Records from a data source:
::::::::::

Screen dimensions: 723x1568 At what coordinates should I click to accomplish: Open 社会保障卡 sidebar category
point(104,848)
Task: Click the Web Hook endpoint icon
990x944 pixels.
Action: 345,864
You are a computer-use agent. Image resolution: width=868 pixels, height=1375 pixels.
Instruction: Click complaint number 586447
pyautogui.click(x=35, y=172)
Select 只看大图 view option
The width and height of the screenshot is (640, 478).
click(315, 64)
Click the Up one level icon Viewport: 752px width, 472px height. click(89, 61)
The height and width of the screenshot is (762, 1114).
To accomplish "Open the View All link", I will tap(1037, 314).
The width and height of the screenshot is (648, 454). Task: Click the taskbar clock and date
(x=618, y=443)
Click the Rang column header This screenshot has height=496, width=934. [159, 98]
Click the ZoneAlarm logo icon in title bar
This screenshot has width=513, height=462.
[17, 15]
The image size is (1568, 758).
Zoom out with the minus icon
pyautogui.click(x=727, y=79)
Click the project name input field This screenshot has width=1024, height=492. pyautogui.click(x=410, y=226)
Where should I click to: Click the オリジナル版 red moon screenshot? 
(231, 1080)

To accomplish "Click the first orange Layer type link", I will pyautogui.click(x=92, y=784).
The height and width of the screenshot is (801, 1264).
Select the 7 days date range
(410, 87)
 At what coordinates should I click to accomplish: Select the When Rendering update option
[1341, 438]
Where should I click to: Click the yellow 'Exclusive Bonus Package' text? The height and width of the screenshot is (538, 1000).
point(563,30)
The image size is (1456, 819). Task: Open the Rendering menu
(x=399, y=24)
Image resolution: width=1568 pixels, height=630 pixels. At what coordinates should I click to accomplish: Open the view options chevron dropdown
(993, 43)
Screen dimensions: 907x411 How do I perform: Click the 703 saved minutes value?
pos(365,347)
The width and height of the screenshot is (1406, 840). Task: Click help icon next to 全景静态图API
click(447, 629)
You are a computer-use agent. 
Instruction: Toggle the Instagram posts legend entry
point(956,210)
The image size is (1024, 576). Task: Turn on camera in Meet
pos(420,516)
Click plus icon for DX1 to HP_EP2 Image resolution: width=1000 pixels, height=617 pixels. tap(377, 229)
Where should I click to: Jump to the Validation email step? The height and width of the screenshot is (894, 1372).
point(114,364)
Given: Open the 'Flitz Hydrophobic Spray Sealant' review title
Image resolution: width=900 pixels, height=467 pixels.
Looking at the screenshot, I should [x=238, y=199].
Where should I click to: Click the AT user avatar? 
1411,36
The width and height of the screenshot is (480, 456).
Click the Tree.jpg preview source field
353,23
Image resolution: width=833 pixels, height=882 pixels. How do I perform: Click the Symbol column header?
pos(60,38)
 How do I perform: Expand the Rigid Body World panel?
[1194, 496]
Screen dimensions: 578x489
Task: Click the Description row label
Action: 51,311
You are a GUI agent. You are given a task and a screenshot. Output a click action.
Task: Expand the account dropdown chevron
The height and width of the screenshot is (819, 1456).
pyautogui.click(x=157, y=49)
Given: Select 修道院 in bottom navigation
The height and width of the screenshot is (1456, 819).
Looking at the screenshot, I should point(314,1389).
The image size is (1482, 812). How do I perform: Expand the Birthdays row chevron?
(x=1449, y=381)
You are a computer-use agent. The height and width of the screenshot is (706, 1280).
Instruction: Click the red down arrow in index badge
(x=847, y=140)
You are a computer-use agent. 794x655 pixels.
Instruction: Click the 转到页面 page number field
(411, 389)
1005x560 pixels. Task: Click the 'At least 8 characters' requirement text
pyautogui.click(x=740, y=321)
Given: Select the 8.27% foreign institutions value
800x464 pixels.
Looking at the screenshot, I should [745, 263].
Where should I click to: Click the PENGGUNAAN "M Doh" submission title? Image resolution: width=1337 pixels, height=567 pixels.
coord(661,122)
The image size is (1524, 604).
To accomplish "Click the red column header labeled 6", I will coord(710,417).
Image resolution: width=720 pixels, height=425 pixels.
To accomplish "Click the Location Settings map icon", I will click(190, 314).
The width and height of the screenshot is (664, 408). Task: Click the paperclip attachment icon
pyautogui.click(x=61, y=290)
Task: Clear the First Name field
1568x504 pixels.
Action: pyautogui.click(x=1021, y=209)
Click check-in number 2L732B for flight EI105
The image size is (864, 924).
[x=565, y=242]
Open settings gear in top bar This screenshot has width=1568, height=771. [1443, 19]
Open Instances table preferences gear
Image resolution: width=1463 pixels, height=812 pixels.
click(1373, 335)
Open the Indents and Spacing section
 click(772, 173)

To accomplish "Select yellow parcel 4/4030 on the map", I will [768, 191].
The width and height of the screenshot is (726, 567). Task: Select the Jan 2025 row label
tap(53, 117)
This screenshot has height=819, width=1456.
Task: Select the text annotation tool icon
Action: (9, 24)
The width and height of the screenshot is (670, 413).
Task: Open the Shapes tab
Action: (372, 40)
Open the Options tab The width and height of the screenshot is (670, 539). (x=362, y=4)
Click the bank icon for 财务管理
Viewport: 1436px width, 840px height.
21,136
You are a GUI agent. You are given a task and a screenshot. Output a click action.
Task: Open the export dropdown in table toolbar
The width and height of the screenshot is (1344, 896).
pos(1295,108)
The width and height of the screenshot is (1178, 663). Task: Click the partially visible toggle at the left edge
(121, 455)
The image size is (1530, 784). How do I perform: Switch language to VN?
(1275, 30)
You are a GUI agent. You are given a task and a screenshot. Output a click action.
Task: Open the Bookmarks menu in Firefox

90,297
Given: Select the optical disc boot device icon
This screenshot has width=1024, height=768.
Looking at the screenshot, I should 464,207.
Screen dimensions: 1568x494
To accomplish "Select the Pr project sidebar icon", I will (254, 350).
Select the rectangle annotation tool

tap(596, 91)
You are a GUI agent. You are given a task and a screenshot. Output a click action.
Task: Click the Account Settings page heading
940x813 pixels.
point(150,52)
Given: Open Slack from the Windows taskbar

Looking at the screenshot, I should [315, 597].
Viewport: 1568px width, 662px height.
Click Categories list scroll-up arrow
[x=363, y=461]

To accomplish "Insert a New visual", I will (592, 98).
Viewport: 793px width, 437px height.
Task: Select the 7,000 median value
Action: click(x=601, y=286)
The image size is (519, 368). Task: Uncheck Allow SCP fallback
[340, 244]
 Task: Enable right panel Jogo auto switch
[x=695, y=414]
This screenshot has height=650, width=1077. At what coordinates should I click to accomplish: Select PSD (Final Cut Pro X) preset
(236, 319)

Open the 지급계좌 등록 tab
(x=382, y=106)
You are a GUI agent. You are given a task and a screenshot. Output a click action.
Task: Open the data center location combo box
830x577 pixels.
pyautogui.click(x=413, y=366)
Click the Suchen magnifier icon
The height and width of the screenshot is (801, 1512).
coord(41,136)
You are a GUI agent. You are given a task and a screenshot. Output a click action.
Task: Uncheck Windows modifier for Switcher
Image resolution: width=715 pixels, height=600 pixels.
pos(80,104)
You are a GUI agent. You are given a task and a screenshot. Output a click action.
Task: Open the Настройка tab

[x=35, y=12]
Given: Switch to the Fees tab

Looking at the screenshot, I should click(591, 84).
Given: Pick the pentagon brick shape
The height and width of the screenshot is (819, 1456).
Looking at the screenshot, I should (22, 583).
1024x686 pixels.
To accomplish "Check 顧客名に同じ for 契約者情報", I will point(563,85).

::::::::::

What is needed:
Put the lines of the records above into a numbered list, leaving out the blank lines.

Task result:
1. Screen dimensions: 723x1568 At what coordinates should I click to accomplish: Open 社会保障卡 sidebar category
2. point(104,848)
3. Task: Click the Web Hook endpoint icon
4. 990x944 pixels.
5. Action: 345,864
6. You are a computer-use agent. Image resolution: width=868 pixels, height=1375 pixels.
7. Instruction: Click complaint number 586447
8. pyautogui.click(x=35, y=172)
9. Select 只看大图 view option
10. The width and height of the screenshot is (640, 478).
11. click(315, 64)
12. Click the Up one level icon Viewport: 752px width, 472px height. click(89, 61)
13. The height and width of the screenshot is (762, 1114).
14. To accomplish "Open the View All link", I will tap(1037, 314).
15. The width and height of the screenshot is (648, 454). Task: Click the taskbar clock and date
16. (x=618, y=443)
17. Click the Rang column header This screenshot has height=496, width=934. [159, 98]
18. Click the ZoneAlarm logo icon in title bar
19. This screenshot has width=513, height=462.
20. [17, 15]
21. The image size is (1568, 758).
22. Zoom out with the minus icon
23. pyautogui.click(x=727, y=79)
24. Click the project name input field This screenshot has width=1024, height=492. pyautogui.click(x=410, y=226)
25. Where should I click to: Click the オリジナル版 red moon screenshot? 
26. (231, 1080)
27. To accomplish "Click the first orange Layer type link", I will pyautogui.click(x=92, y=784).
28. The height and width of the screenshot is (801, 1264).
29. Select the 7 days date range
30. (410, 87)
31.  At what coordinates should I click to accomplish: Select the When Rendering update option
32. [1341, 438]
33. Where should I click to: Click the yellow 'Exclusive Bonus Package' text? The height and width of the screenshot is (538, 1000).
34. point(563,30)
35. The image size is (1456, 819). Task: Open the Rendering menu
36. (x=399, y=24)
37. Image resolution: width=1568 pixels, height=630 pixels. At what coordinates should I click to accomplish: Open the view options chevron dropdown
38. (993, 43)
39. Screen dimensions: 907x411 How do I perform: Click the 703 saved minutes value?
40. pos(365,347)
41. The width and height of the screenshot is (1406, 840). Task: Click help icon next to 全景静态图API
42. click(447, 629)
43. You are a computer-use agent. 
44. Instruction: Toggle the Instagram posts legend entry
45. point(956,210)
46. The image size is (1024, 576). Task: Turn on camera in Meet
47. pos(420,516)
48. Click plus icon for DX1 to HP_EP2 Image resolution: width=1000 pixels, height=617 pixels. tap(377, 229)
49. Where should I click to: Jump to the Validation email step? The height and width of the screenshot is (894, 1372).
50. point(114,364)
51. Given: Open the 'Flitz Hydrophobic Spray Sealant' review title
52. Image resolution: width=900 pixels, height=467 pixels.
53. Looking at the screenshot, I should [x=238, y=199].
54. Where should I click to: Click the AT user avatar? 
55. 1411,36
56. The width and height of the screenshot is (480, 456).
57. Click the Tree.jpg preview source field
58. 353,23
59. Image resolution: width=833 pixels, height=882 pixels. How do I perform: Click the Symbol column header?
60. pos(60,38)
61.  How do I perform: Expand the Rigid Body World panel?
62. [1194, 496]
63. Screen dimensions: 578x489
64. Task: Click the Description row label
65. Action: 51,311
66. You are a GUI agent. You are given a task and a screenshot. Output a click action.
67. Task: Expand the account dropdown chevron
68. The height and width of the screenshot is (819, 1456).
69. pyautogui.click(x=157, y=49)
70. Given: Select 修道院 in bottom navigation
71. The height and width of the screenshot is (1456, 819).
72. Looking at the screenshot, I should point(314,1389).
73. The image size is (1482, 812). How do I perform: Expand the Birthdays row chevron?
74. (x=1449, y=381)
75. You are a computer-use agent. The height and width of the screenshot is (706, 1280).
76. Instruction: Click the red down arrow in index badge
77. (x=847, y=140)
78. You are a computer-use agent. 794x655 pixels.
79. Instruction: Click the 转到页面 page number field
80. (411, 389)
81. 1005x560 pixels. Task: Click the 'At least 8 characters' requirement text
82. pyautogui.click(x=740, y=321)
83. Given: Select the 8.27% foreign institutions value
84. 800x464 pixels.
85. Looking at the screenshot, I should [745, 263].
86. Where should I click to: Click the PENGGUNAAN "M Doh" submission title? Image resolution: width=1337 pixels, height=567 pixels.
87. coord(661,122)
88. The image size is (1524, 604).
89. To accomplish "Click the red column header labeled 6", I will coord(710,417).
90. Image resolution: width=720 pixels, height=425 pixels.
91. To accomplish "Click the Location Settings map icon", I will click(190, 314).
92. The width and height of the screenshot is (664, 408). Task: Click the paperclip attachment icon
93. pyautogui.click(x=61, y=290)
94. Task: Clear the First Name field
95. 1568x504 pixels.
96. Action: pyautogui.click(x=1021, y=209)
97. Click check-in number 2L732B for flight EI105
98. The image size is (864, 924).
99. [x=565, y=242]
100. Open settings gear in top bar This screenshot has width=1568, height=771. [1443, 19]
101. Open Instances table preferences gear
102. Image resolution: width=1463 pixels, height=812 pixels.
103. click(1373, 335)
104. Open the Indents and Spacing section
105.  click(772, 173)
106. To accomplish "Select yellow parcel 4/4030 on the map", I will [768, 191].
107. The width and height of the screenshot is (726, 567). Task: Select the Jan 2025 row label
108. tap(53, 117)
109. This screenshot has height=819, width=1456.
110. Task: Select the text annotation tool icon
111. Action: (9, 24)
112. The width and height of the screenshot is (670, 413).
113. Task: Open the Shapes tab
114. Action: (372, 40)
115. Open the Options tab The width and height of the screenshot is (670, 539). (x=362, y=4)
116. Click the bank icon for 财务管理
117. Viewport: 1436px width, 840px height.
118. 21,136
119. You are a GUI agent. You are given a task and a screenshot. Output a click action.
120. Task: Open the export dropdown in table toolbar
121. The width and height of the screenshot is (1344, 896).
122. pos(1295,108)
123. The width and height of the screenshot is (1178, 663). Task: Click the partially visible toggle at the left edge
124. (121, 455)
125. The image size is (1530, 784). How do I perform: Switch language to VN?
126. (1275, 30)
127. You are a GUI agent. You are given a task and a screenshot. Output a click action.
128. Task: Open the Bookmarks menu in Firefox
129. 90,297
130. Given: Select the optical disc boot device icon
131. This screenshot has width=1024, height=768.
132. Looking at the screenshot, I should 464,207.
133. Screen dimensions: 1568x494
134. To accomplish "Select the Pr project sidebar icon", I will (254, 350).
135. Select the rectangle annotation tool
136. tap(596, 91)
137. You are a GUI agent. You are given a task and a screenshot. Output a click action.
138. Task: Click the Account Settings page heading
139. 940x813 pixels.
140. point(150,52)
141. Given: Open Slack from the Windows taskbar
142. Looking at the screenshot, I should [315, 597].
143. Viewport: 1568px width, 662px height.
144. Click Categories list scroll-up arrow
145. [x=363, y=461]
146. To accomplish "Insert a New visual", I will (592, 98).
147. Viewport: 793px width, 437px height.
148. Task: Select the 7,000 median value
149. Action: click(x=601, y=286)
150. The image size is (519, 368). Task: Uncheck Allow SCP fallback
151. [340, 244]
152.  Task: Enable right panel Jogo auto switch
153. [x=695, y=414]
154. This screenshot has height=650, width=1077. At what coordinates should I click to accomplish: Select PSD (Final Cut Pro X) preset
155. (236, 319)
156. Open the 지급계좌 등록 tab
157. (x=382, y=106)
158. You are a GUI agent. You are given a task and a screenshot. Output a click action.
159. Task: Open the data center location combo box
160. 830x577 pixels.
161. pyautogui.click(x=413, y=366)
162. Click the Suchen magnifier icon
163. The height and width of the screenshot is (801, 1512).
164. coord(41,136)
165. You are a GUI agent. You are given a task and a screenshot. Output a click action.
166. Task: Uncheck Windows modifier for Switcher
167. Image resolution: width=715 pixels, height=600 pixels.
168. pos(80,104)
169. You are a GUI agent. You are given a task and a screenshot. Output a click action.
170. Task: Open the Настройка tab
171. [x=35, y=12]
172. Given: Switch to the Fees tab
173. Looking at the screenshot, I should click(591, 84).
174. Given: Pick the pentagon brick shape
175. The height and width of the screenshot is (819, 1456).
176. Looking at the screenshot, I should (22, 583).
177. 1024x686 pixels.
178. To accomplish "Check 顧客名に同じ for 契約者情報", I will point(563,85).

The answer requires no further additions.